Entries on finding words and elements —
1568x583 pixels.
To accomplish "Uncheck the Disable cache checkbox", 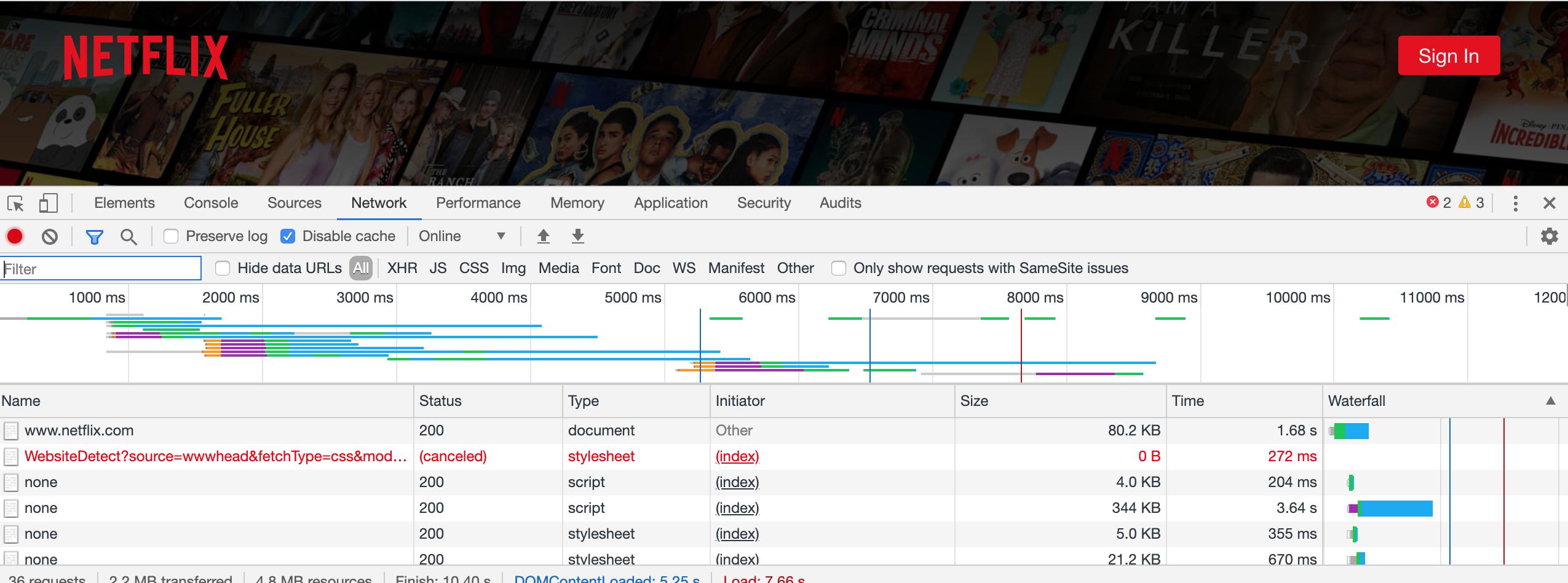I will [288, 237].
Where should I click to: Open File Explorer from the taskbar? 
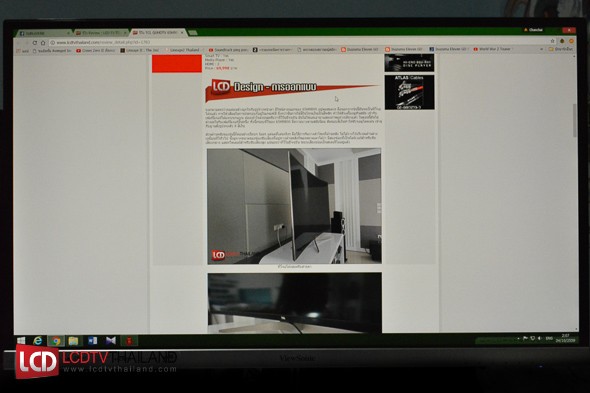(x=74, y=341)
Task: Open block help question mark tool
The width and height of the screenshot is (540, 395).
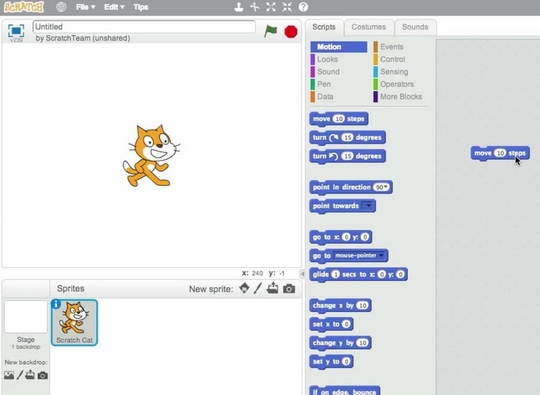Action: [303, 7]
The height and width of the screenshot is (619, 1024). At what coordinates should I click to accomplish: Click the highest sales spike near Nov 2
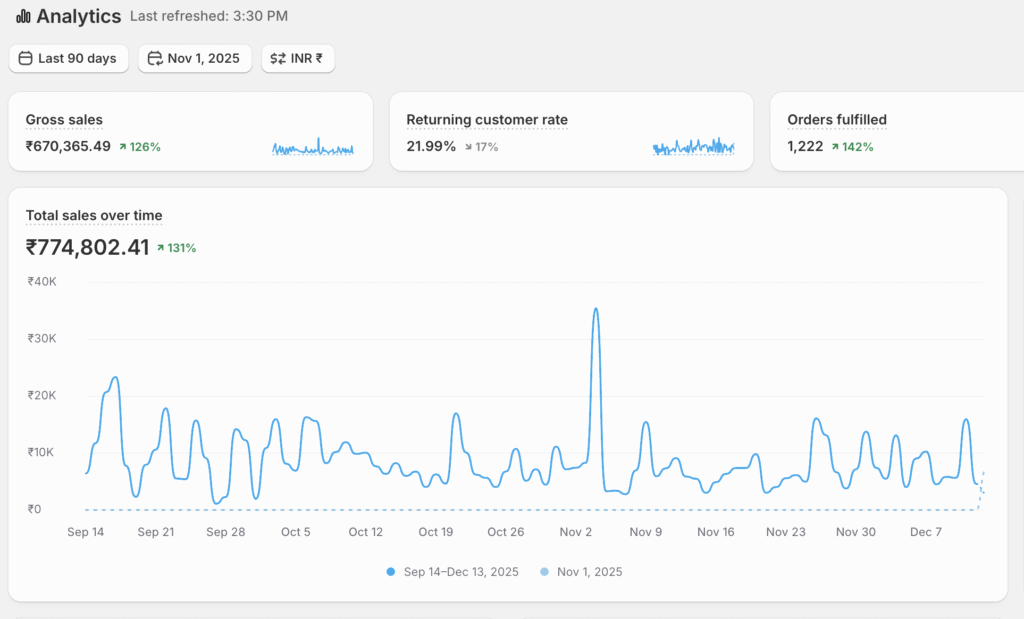596,310
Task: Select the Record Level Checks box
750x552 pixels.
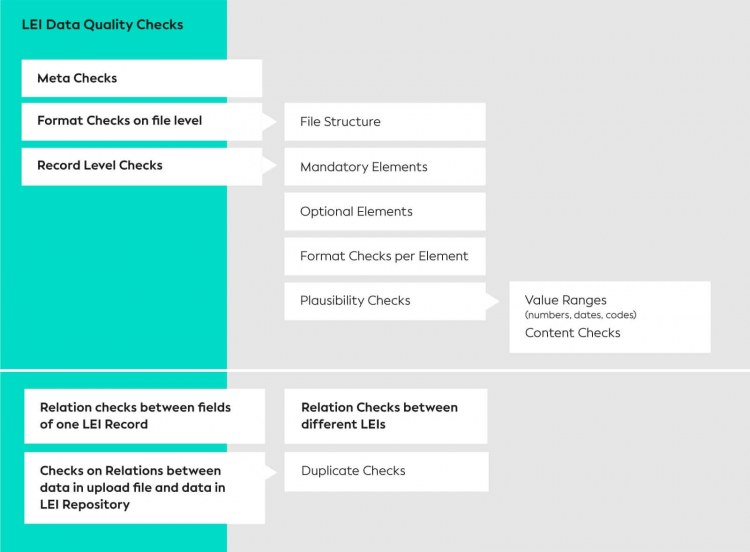Action: pos(141,166)
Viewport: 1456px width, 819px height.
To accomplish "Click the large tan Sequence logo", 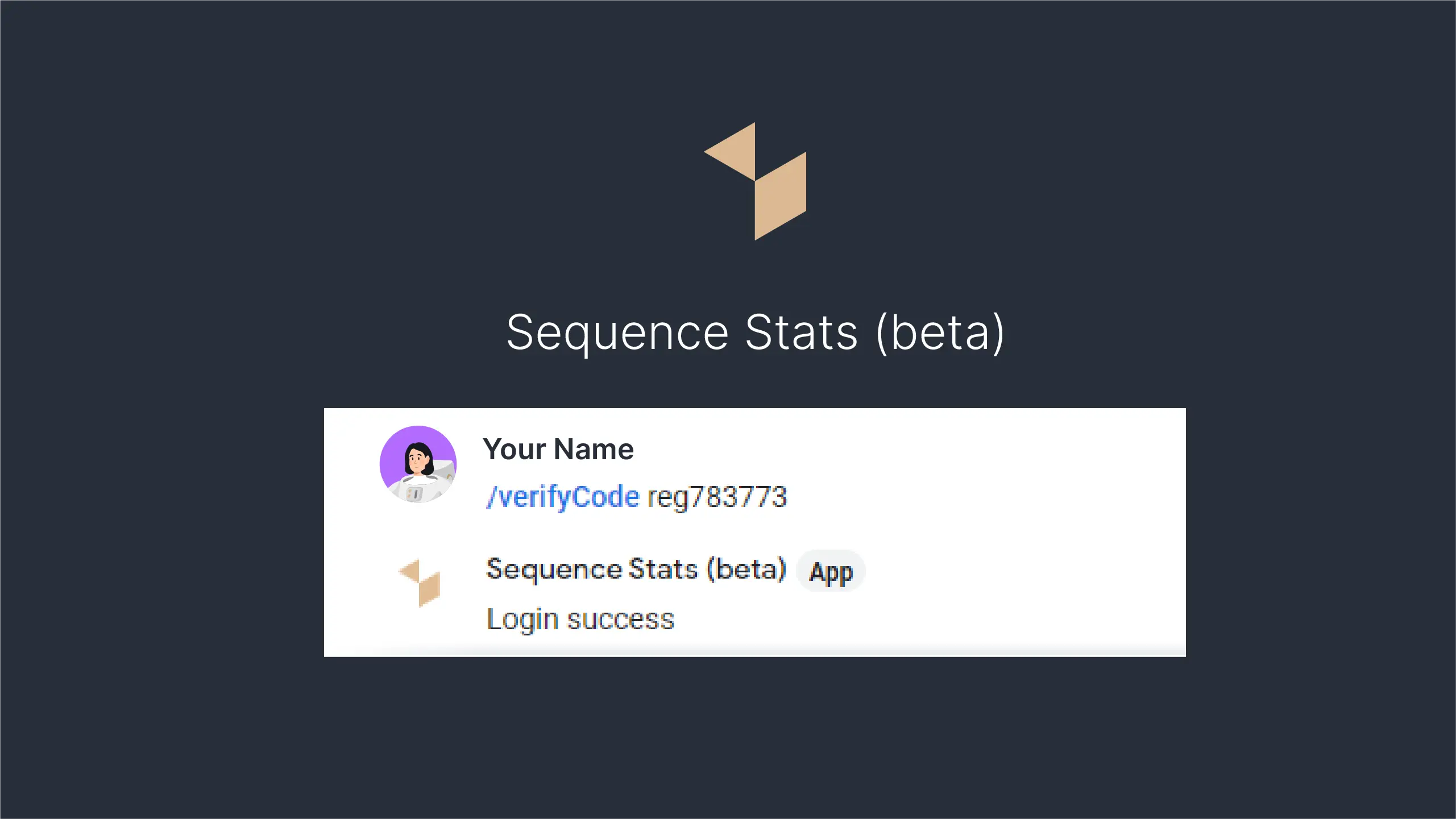I will [x=755, y=181].
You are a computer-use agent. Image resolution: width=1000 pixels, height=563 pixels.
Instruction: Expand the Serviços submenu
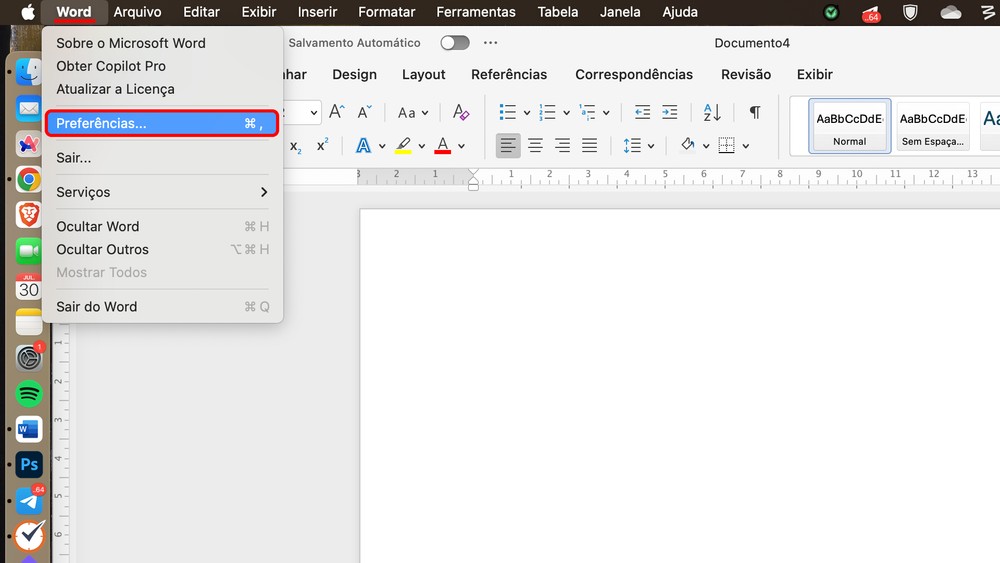(162, 192)
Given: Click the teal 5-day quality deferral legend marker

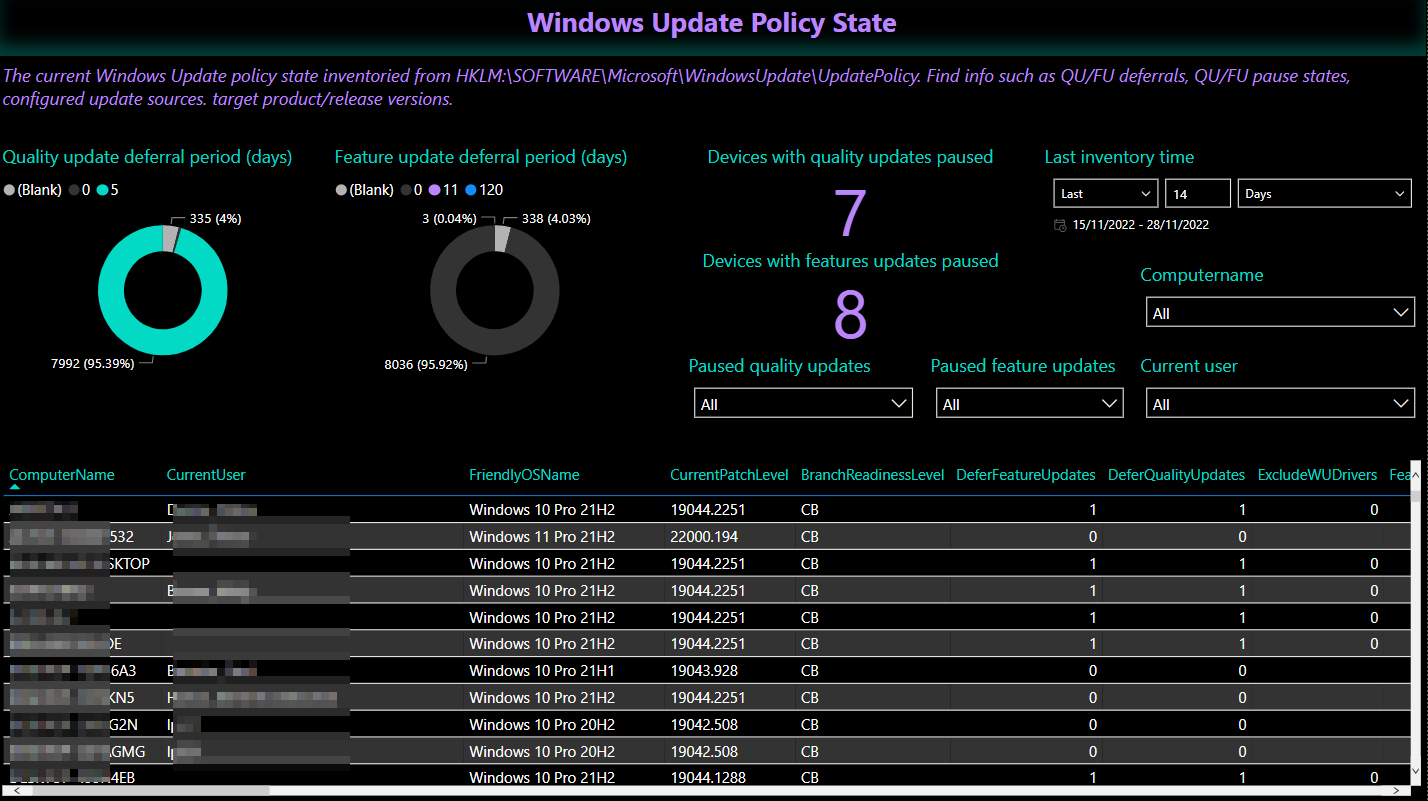Looking at the screenshot, I should (x=103, y=190).
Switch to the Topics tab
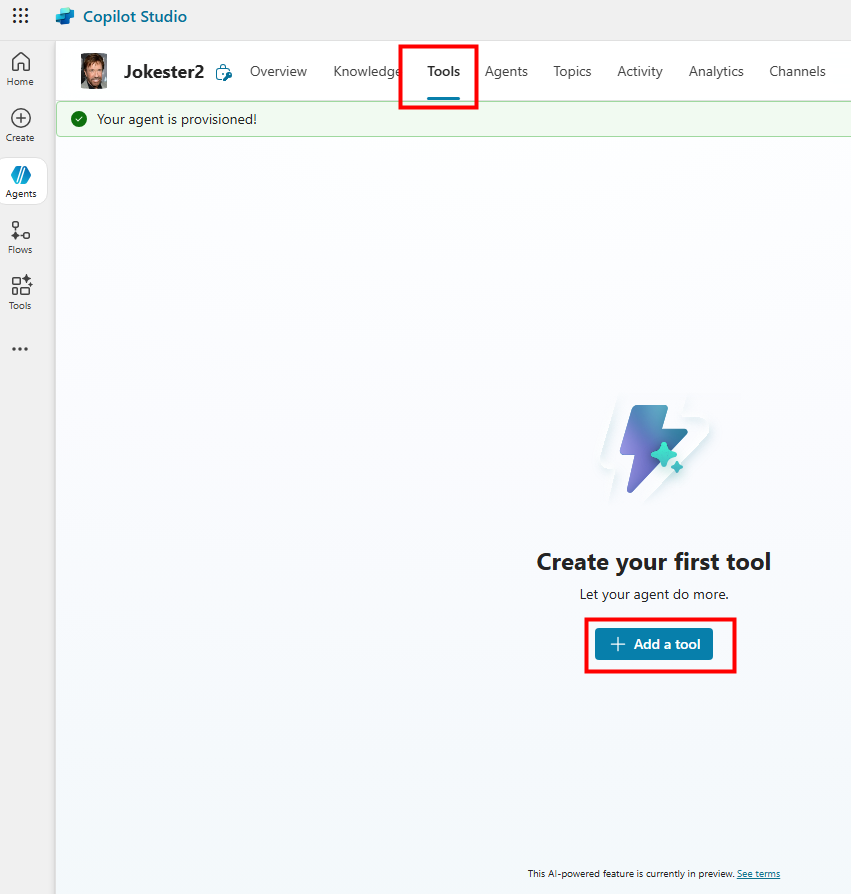Viewport: 851px width, 894px height. tap(572, 71)
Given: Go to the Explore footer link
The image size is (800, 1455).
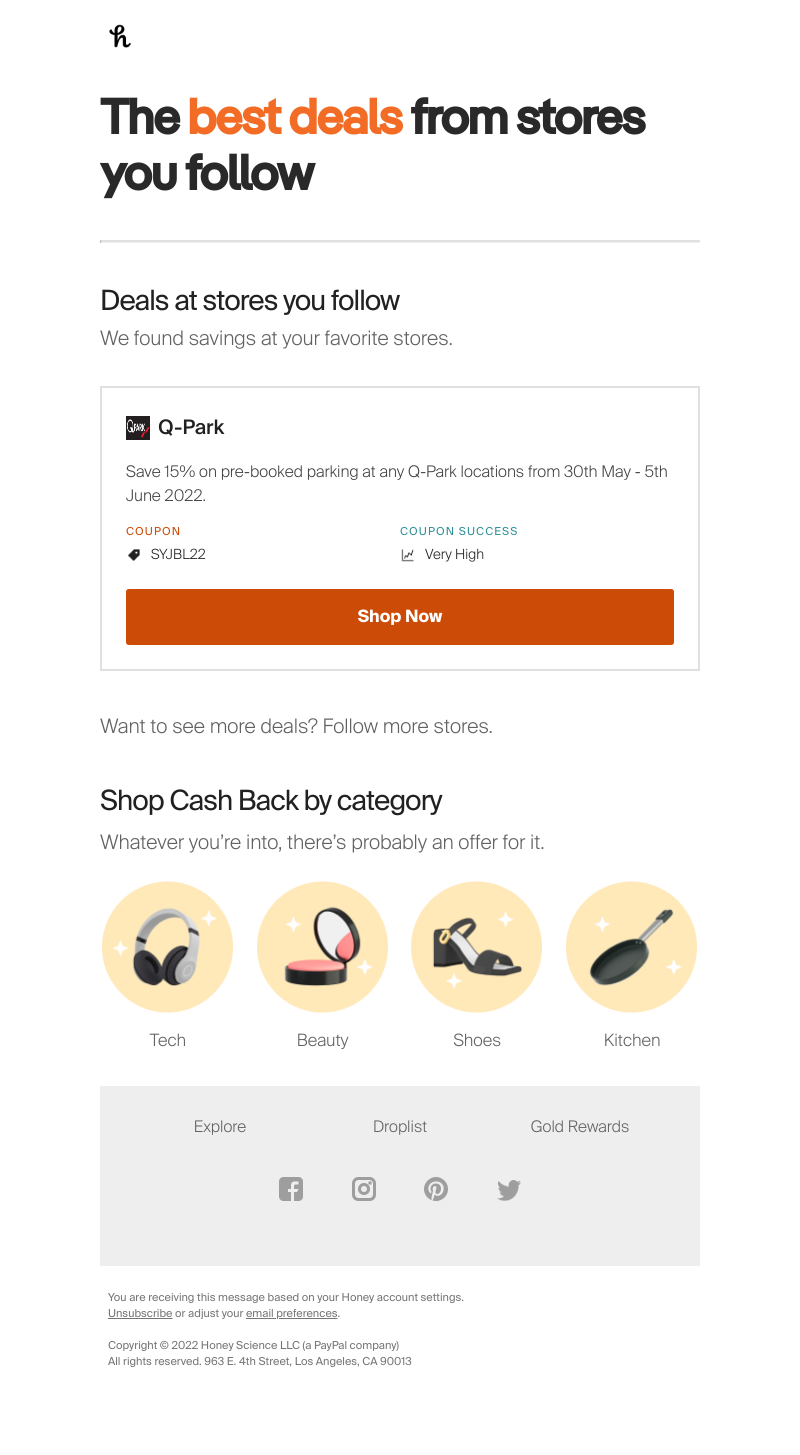Looking at the screenshot, I should [x=220, y=1126].
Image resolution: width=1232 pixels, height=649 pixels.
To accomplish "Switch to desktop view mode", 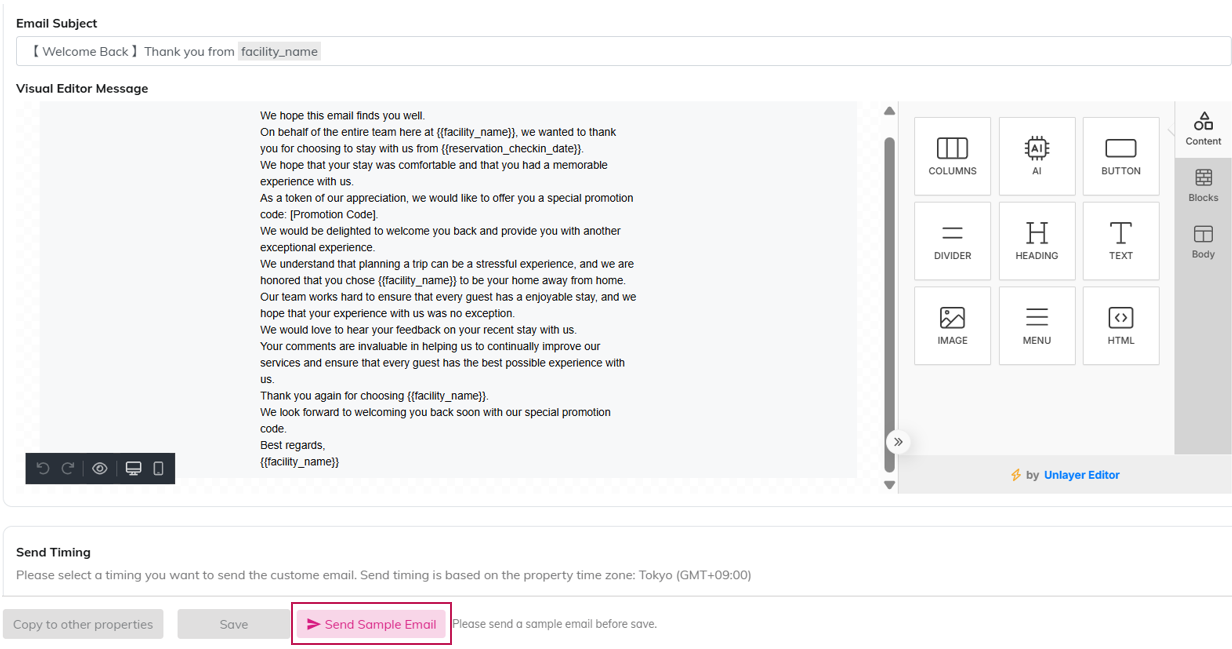I will tap(133, 468).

Exercise task — Please write out the listing again from the line that has "Switch to the Topics tab" through the line that has "Looking at the screenshot, I should [x=220, y=1126].", replacing "footer link" with "footer button" and changing nothing else. Leave the pictures out.

Answer to the exercise —
Switch to the Topics tab
Viewport: 851px width, 894px height. tap(572, 71)
Given: Go to the Explore footer button
The image size is (800, 1455).
Looking at the screenshot, I should [x=220, y=1126].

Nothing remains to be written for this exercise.